Agua

Agua y seguridad nacional

Cuando se habla de colocar al agua (y en relación directa con ella a la desertificación) como un capítulo prioritario para la seguridad nacional, muchos ponen cara de asombro. El agua la consideran como un tema agrícola, de servicios urbanos o relacionado con desgracias naturales, desde las inundaciones hasta las sequías, pero jamás como un capítulo de la seguridad nacional.

Pero lo es, y es uno de los más importantes. El diagnóstico hidráulico de México exigiría, por sí sólo, esa ubicación en la agenda de la seguridad nacional. El 56 por ciento del territorio nacional ha sido caracterizado como de zonas muy áridas, áridas y semiáridas, ocupando casi todo el centro y norte del país, y sólo el 7 por ciento del territorio puede ser considerado como húmedo. Más grave aún, el régimen de lluvias de verano cubre el 66 por ciento del territorio y sólo un 3 por ciento de la superficie nacional tiene régimen de lluvias en invierno. Por eso los más de 700 milímetros cúbicos de lluvias que caen en promedio en territorio nacional no puede ser aprovechado íntegramente, ya que el 67 por ciento de ese caudal cae entre junio y septiembre y suele ser torrencial: se pierde, como se ve año con año en el sudeste, en cada temporada de lluvias.

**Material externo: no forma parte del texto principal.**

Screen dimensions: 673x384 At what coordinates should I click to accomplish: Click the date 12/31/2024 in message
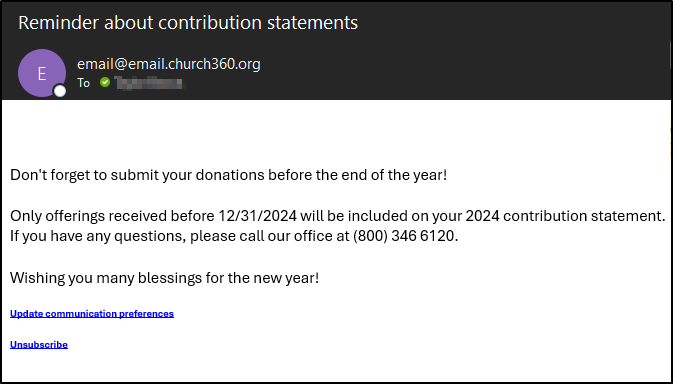pyautogui.click(x=257, y=215)
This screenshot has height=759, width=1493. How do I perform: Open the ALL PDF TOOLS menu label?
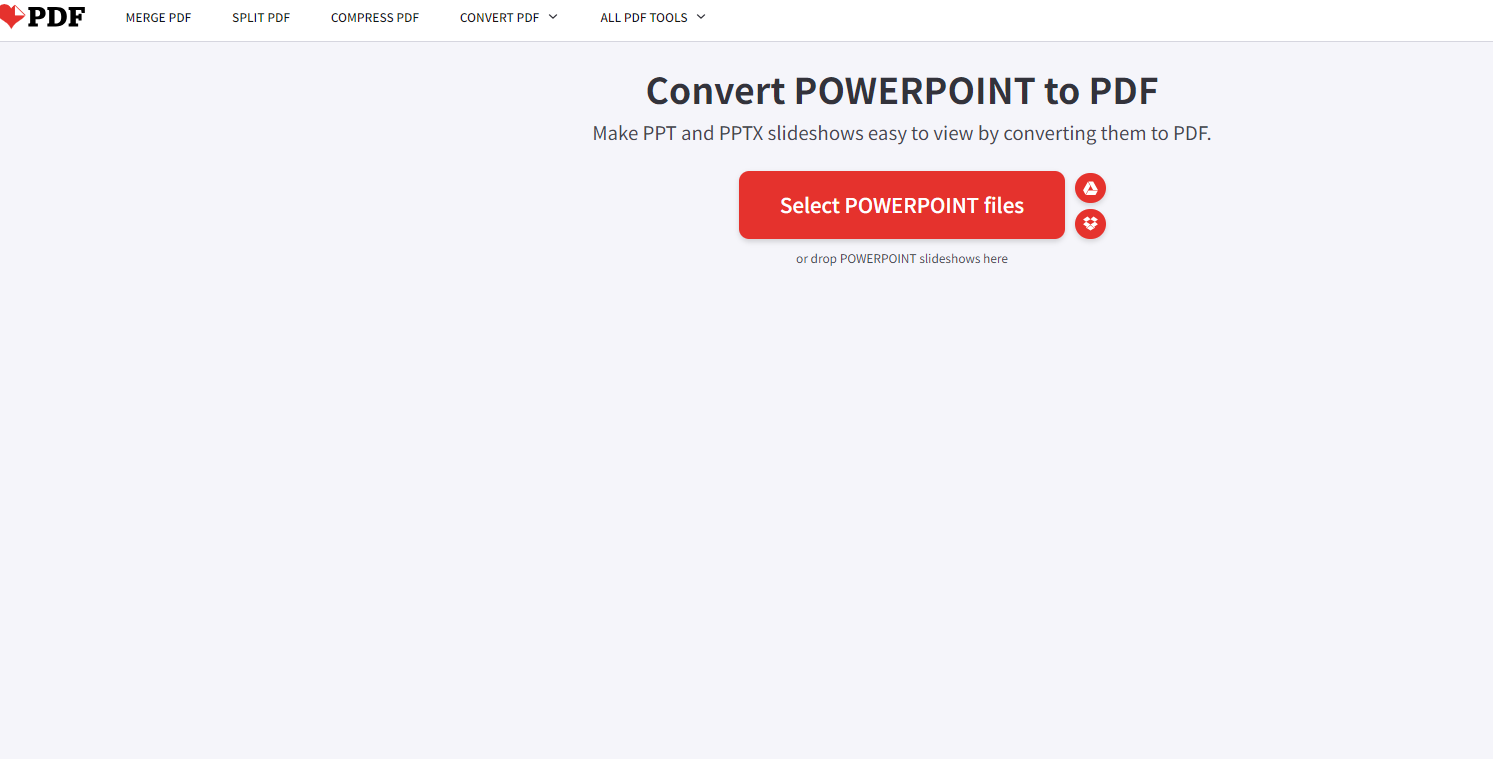(x=643, y=18)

El 70 por ciento del agua que se suministra a las ciudades del país es subterránea, y si bien en promedio, cada año se utiliza el 37 por ciento de la recarga o volumen disponible, lo cierto es que ese 56 por ciento del territorio del país caracterizado como árido tiene un balance negativo y ello está minando el almacenamiento subterráneo. Entonces los mantos acuíferos son sobreexplotados con daños ecológicos irreversibles en distintos puntos del país: la consecuencia es el agotamiento de manantiales, la desaparición de lagos, la reducción del caudal de agua de los ríos y la destrucción de ecosistemas. Y de la mano con ello se deteriora la calidad de vida y crece la pobreza. Es una situación crítica que se pone de manifiesto incluso con conflictos diplomáticos como el que se vive en la disputa con Estados Unidos por el incumplimiento del tratado de aguas de 1944, que, nos guste o no, demuestra que existe una deuda de mil 262 millones de metros cúbicos de agua. La verdad es ésa: dependemos, sobre todo en el noreste del país, del agua que nos proporciona Estados Unidos. Y eso a nuestros más radicales ultranacionales no les parece preocupante.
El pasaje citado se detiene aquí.